Apropos, über was auch immer sie sich noch mit den Mimics unterhalten hatte, sie war damit fertig. Ich bildete es mir höchstwahrscheinlich bloß ein, aber die Temperatur im Raum sackte noch einmal um fünf Grad ab. Ich erzitterte, und auf meiner Haut bildete sich eine Gänsehaut. Lautlos erfreute ich mich daran, dass ich nicht die Einzige war, die fror. Templett rieb sich über ihre Ärmel, ehe sie meinen Blick auffing und in der Bewegung innehielt.
Ich hob eine Augenbraue, als würde ich sie damit provozieren wollen. Anstatt sich davon einschüchtern zu lassen, lächelte sie. Magie flammte auf, und sie hüllte sich darin ein.
Verflucht.
Sollte ich es ihr nachtun? Doch dann würde ich meine eigene Schwäche offenbaren und … Ich sträubte mich dagegen, meine Magie vor ihr in irgendeiner Art einzusetzen. Als wäre sie ihrer nicht würdig. Außerdem fürchtete ich, sie würde es so verdrehen, als hätte ich sie angreifen wollen oder dergleichen. Ihr würde sicherlich noch etwas Absurderes einfallen.
»Sie fragen sich bestimmt, warum wir hergekommen sind«, sagte sie an mich gewandt.
»Nein.«
»Nein?« Sie blinzelte wie ein Reh im Scheinwerferlicht.

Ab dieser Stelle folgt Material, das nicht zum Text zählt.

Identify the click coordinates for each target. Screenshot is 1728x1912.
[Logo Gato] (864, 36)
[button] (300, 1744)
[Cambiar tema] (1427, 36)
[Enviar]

Ich seufzte übertrieben laut auf, als würde ich ihr einen großen Gefallen tun. Mein altes Ich hatte sich längst verabschiedet, und mir wurde plötzlich mit überraschender Klarheit bewusst, dass ich nicht mehr zu ihm würde zurückkehren können. Ich war über meinen Schatten gesprungen und hatte das Sonnenlicht auf meiner Haut gefühlt. Es gab keinen Grund, warum ich die Gerüchte und die Beleidigungen nicht ertragen könnte. Warum ich Respekt vorspielen sollte, wenn ich ihn nicht empfand.
»Professorin Backster hat mir in Ihrer Abwesenheit freundlicherweise alles erklärt«, sagte ich mit einer Arroganz in der Stimme, wie ich sie jahrelang an Posey miterlebt hatte. Die ehemalige Prisma und ich waren uns vor ihrem tragischen Tod nicht nahe gewesen, aber ich hatte ihr Selbstbewusstsein stets bewundert. »Sie wollen Mr Remington zum Sprechen bringen, weil Sie mir nicht vertrauen. Wahrscheinlich haben Sie es darauf abgesehen, dass er Ihnen deutlich sagt, dass ich ihn kaltblütig ermordet habe.«
Der Mimic, der schräg neben mir stand, sog scharf die Luft ein und erntete einen vernichtenden Blick seines direkten Vorgesetzten.
»Das wollen wir keineswegs, Ms Harlow«, ereiferte sich Templett prompt. Fast glaubte ich ihr.
Ich setzte zu einer Erwiderung an, als sich jemand Neues zu uns gesellte.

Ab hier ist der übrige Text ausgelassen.